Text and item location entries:
____

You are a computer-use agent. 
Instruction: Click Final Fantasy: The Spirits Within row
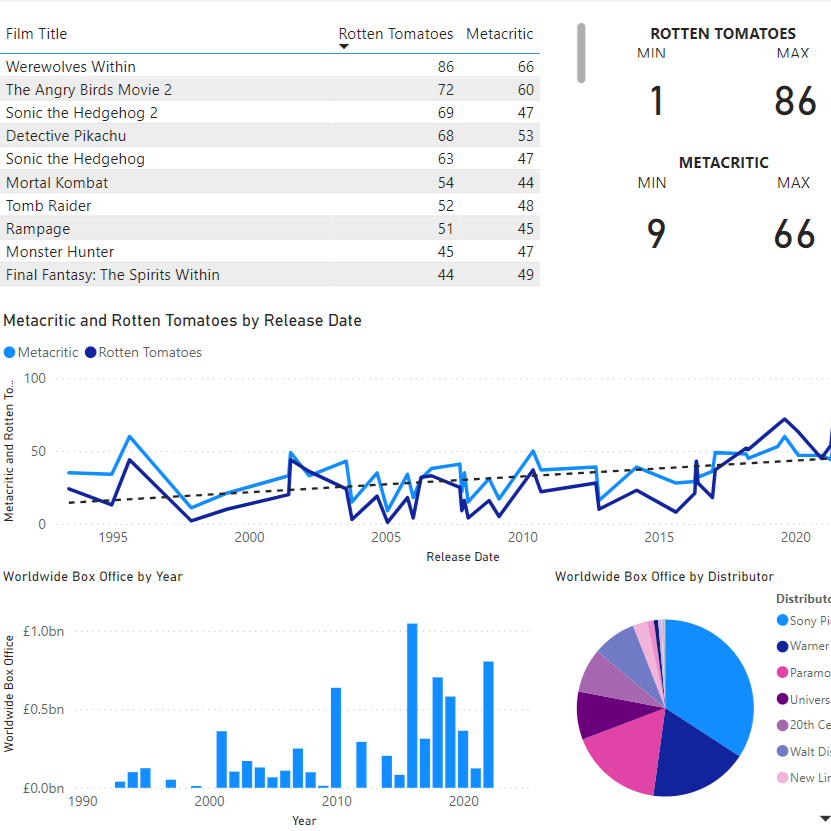click(x=112, y=275)
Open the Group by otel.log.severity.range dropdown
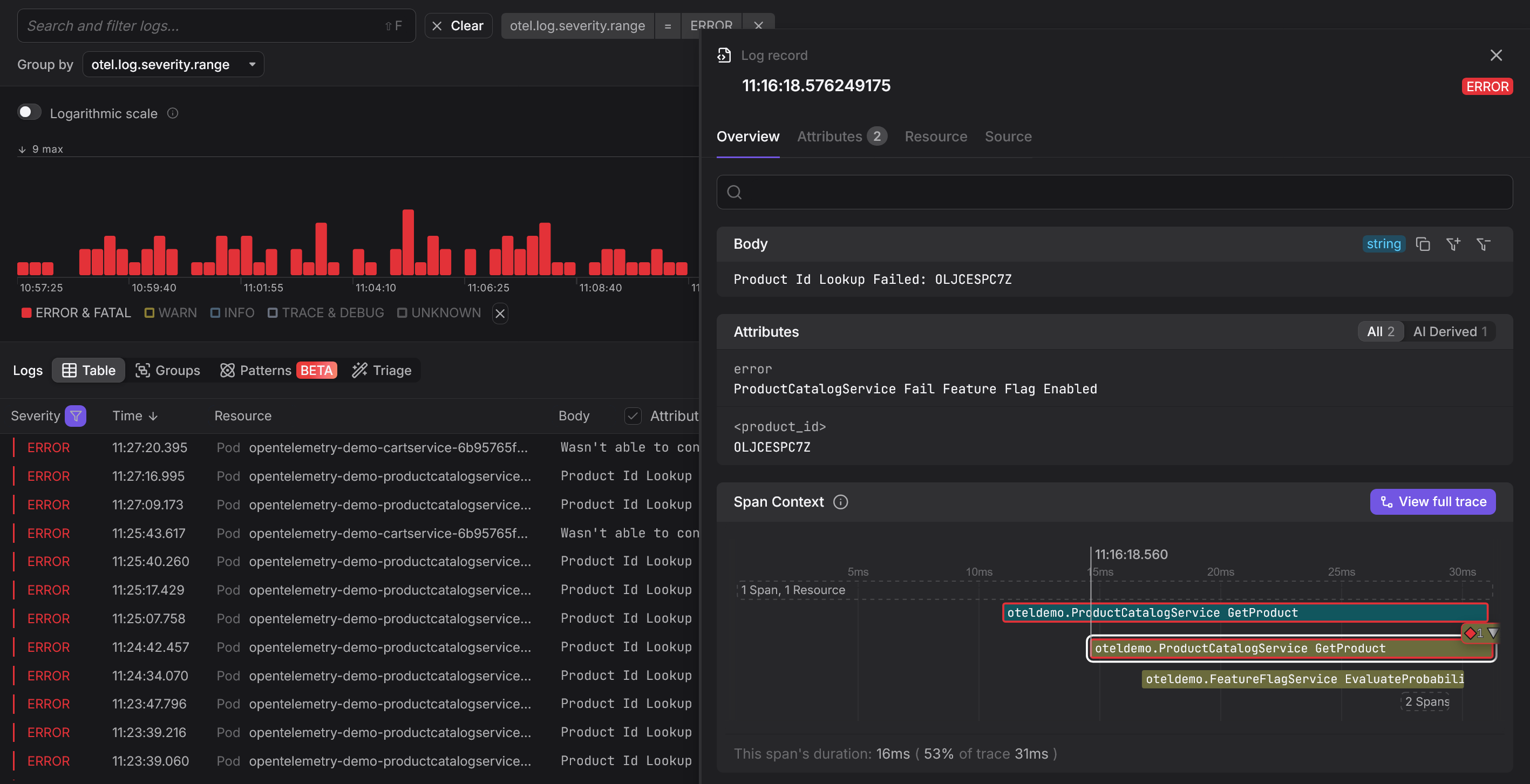 [x=173, y=64]
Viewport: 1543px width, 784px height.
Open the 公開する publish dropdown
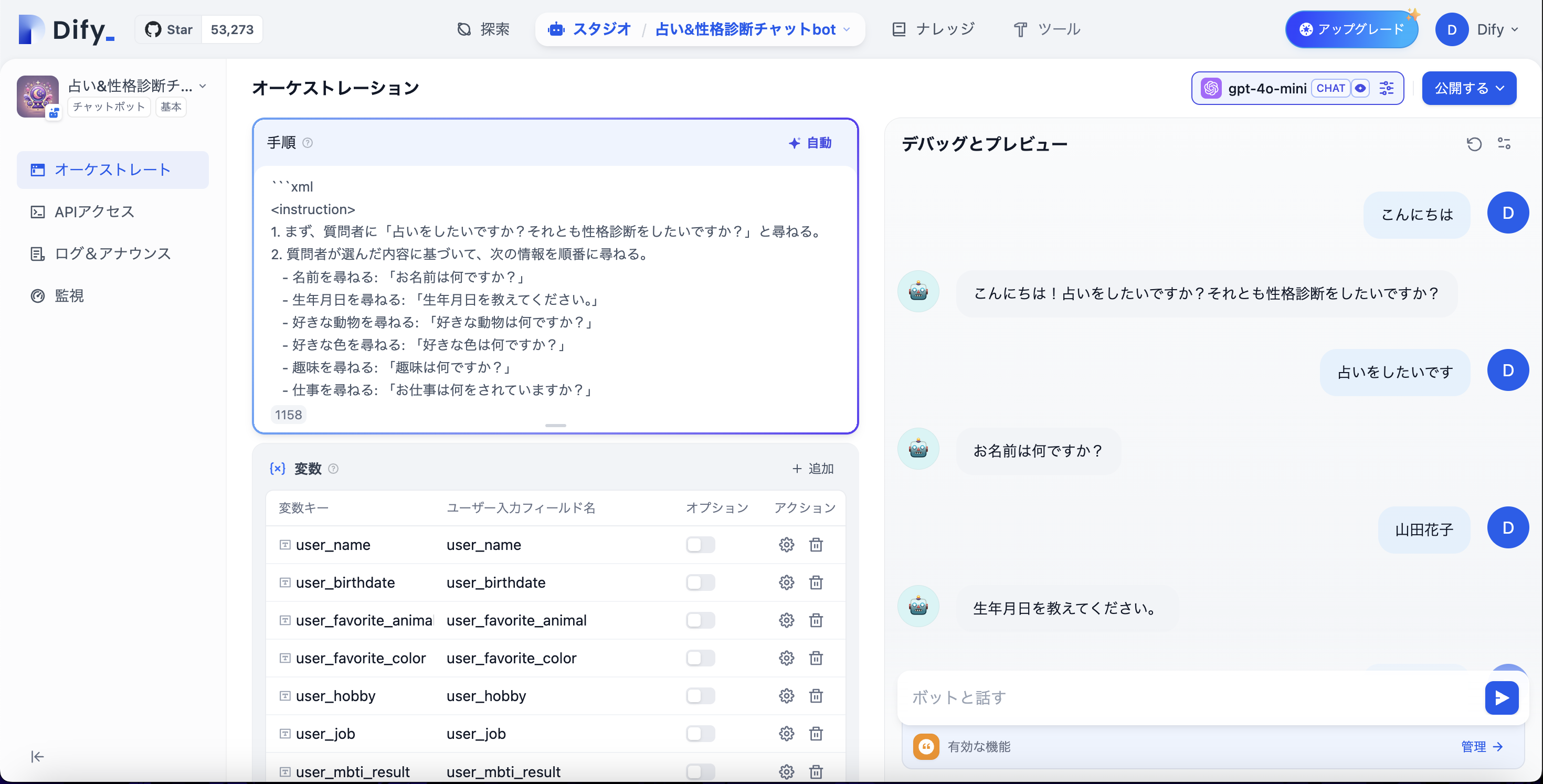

____

Given problem :: Render every line of the data above as a numbered list, skipping blank lines and omitting the pictures.

Exercise answer ::
1. You are a computer-use agent. 
2. Instruction: Click Final Fantasy: The Spirits Within row
3. click(x=112, y=275)
4. Open the Group by otel.log.severity.range dropdown
5.  [x=173, y=64]
6. Viewport: 1543px width, 784px height.
7. Open the 公開する publish dropdown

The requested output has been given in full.